Base moléculaire de l’activation de la recombinaison Xer par les phages – PhenX

Une différence majeure entre les bactéries et les eucaryotes est intrinsèque à la structure de leurs chromosomes: ils sont linéaires dans les eucaryotes et circulaires dans les bactéries. La circularité de l’ADN conduit à la formation de dimères de chromosomes qui entravent la répartition de l'information génétique entre les cellules filles. Les bactéries possèdent une machinerie de recombinaison dédiée à la résolution des dimères de chromosomes, la machinerie Xer, par l'addition d’un crossover au niveau d’un site unique de leurs chromosomes circulaires, dif.

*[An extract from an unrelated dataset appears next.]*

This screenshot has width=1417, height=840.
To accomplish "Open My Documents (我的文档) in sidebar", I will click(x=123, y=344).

De nombreux éléments mobiles exploitent Xer, les IMEX. Ils sont souvent associés à l’évolution vers la pathogénicité de leur hôte. Un exemple frappant est donné par l'agent du choléra, Vibrio cholerae. V. cholerae est retrouvé dans les eaux saumâtres du monde entier. Cependant, la plupart des souches ne sont pas pathogènes. La diarrhée responsable du taux élevé de mortalité et de la propagation épidémique du cholérat est due à une toxine qui est encodée dans le génome d'un IMEX, CTXf. Des interactions entre CTXf et plusieurs autres IMEX participent à de nouvelles souches épidémiques de choléra. Au premier rang de ces IMEX se trouve un phage satellite, TLCf, dont l'intégration semble être une condition préalable à l'intégration CTXf.

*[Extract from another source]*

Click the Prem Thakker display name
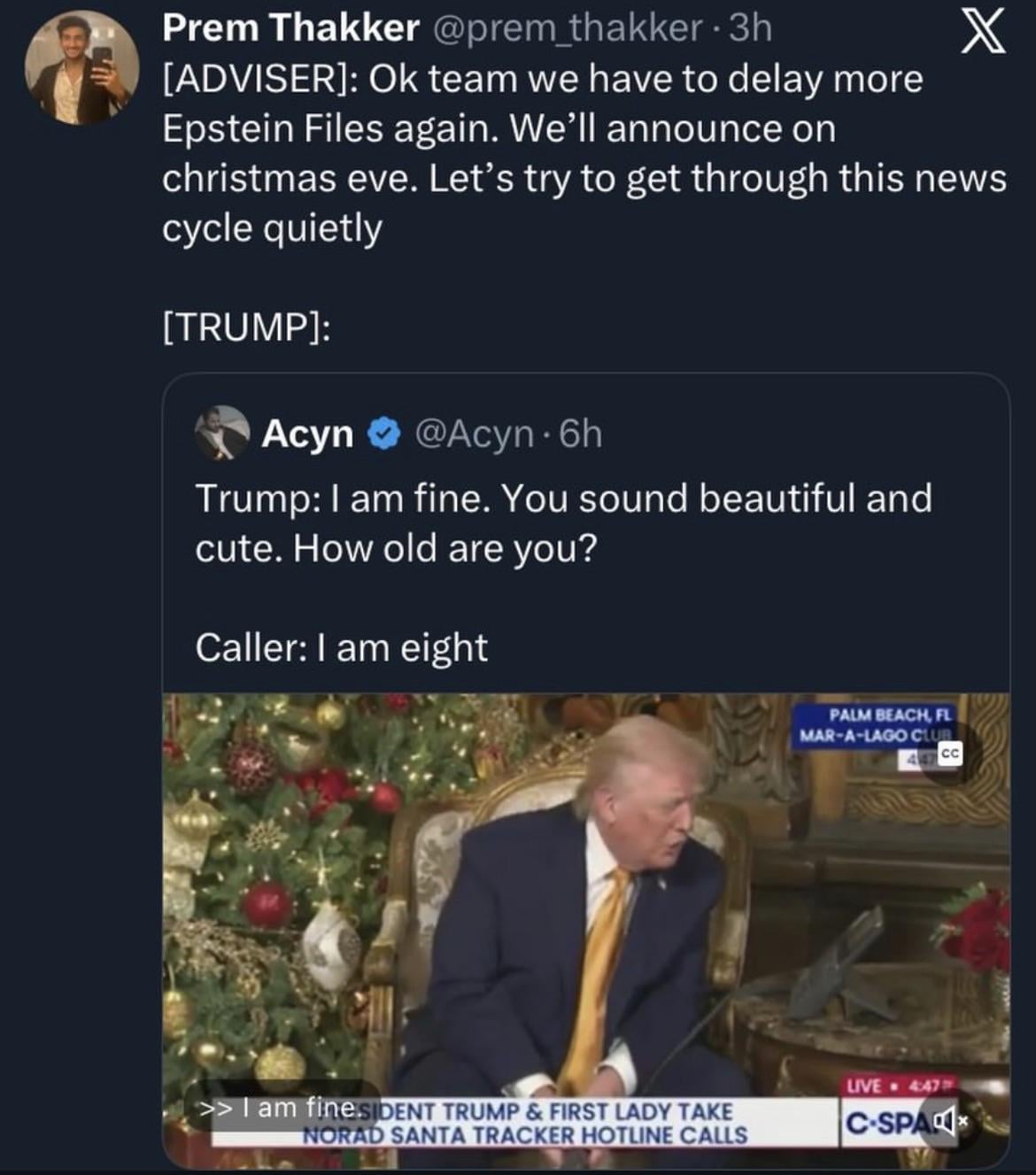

La machinerie Xer appartient à la famille des recombinases à tyrosine. Elle est très similaire à Cre, la résolvase du phage P1, dont le mécanisme d'action a été caractérisé à l’échelle atomique. Toutefois, plusieurs de ses caractéristiques la différencient de Cre et de la plupart des autres recombinases à tyrosine. En particulier, elle est sous le contrôle d'une large protéine membranaire associée à l’appareil de division cellulaire, FtsK. Cependant, les IMEX échappent à ce contrôle. Nous avons récemment identifié un facteur d'activation de Xer dans le génome de TLCf, XafT (résultats non publiés). XafT est une petite protéine cytoplasmique sans aucune similitude de séquence avec FtsK. Elle contient un domaine de fonction inconnue qui est codée dans beaucoup d'autres IMEX. Nous avons reconstitué une réaction complète de recombinaison Xer in vitro avec XafT.
Le but de ce projet est de caractériser à l'échelle atomique le processus de recombinaison Xer en profitant de la simplicité de la réaction promue par XafT. Nous allons notamment étudier les changements structuraux que XafT induit dans le complexe de recombinaison. Bien que le projet soit principalement académique, il pourrait avoir un impact direct dans le domaine médical et/ou la gestion des risques environnementaux. En effet, il pourrait conduire à la découverte et/ou la conception rationnelle de composés qui inhibent l'activité Xer. De tels composés aideraient à prévenir l'infection par des vibrions pathogènes et/ou bloquer la conversion toxigénique de vibrions non pathogènes par TLCf et CTXf.
Le projet PhenX est multidisciplinaire. Il associe quatre équipes aux compétences complémentaires. L’équipe 1 est composée de généticiens, de biologistes moléculaires et cellulaires avec une forte expérience sur V. cholerae. Ses membres ont déjà contribué à la caractérisation moléculaire de plusieurs voies de recombinaison Xer, y compris les voies dépendantes de FtsK et de XafT. L’équipe 2 apporte sa grande expérience sur la caractérisation structurale et la modélisation des complexes nucléoprotéiques. L'équipe 3 est l'un des leaders mondiaux sur le multiplexage des mesures de FRET, ce qui servira à déterminer les changements induits par XafT sur les complexes de recombinaison Xer. L’équipe 4 est composée de chimistes qui maintiennent une banque de 5000 composés que nous criblerons pour leur activité sur la recombinaison Xer in vivo. Ils apporteront aussi leur expertise pour la conception rationnelle d'inhibiteurs et/ou d’activateurs de la recombinaison sur la base des données que nous aurons obtenues.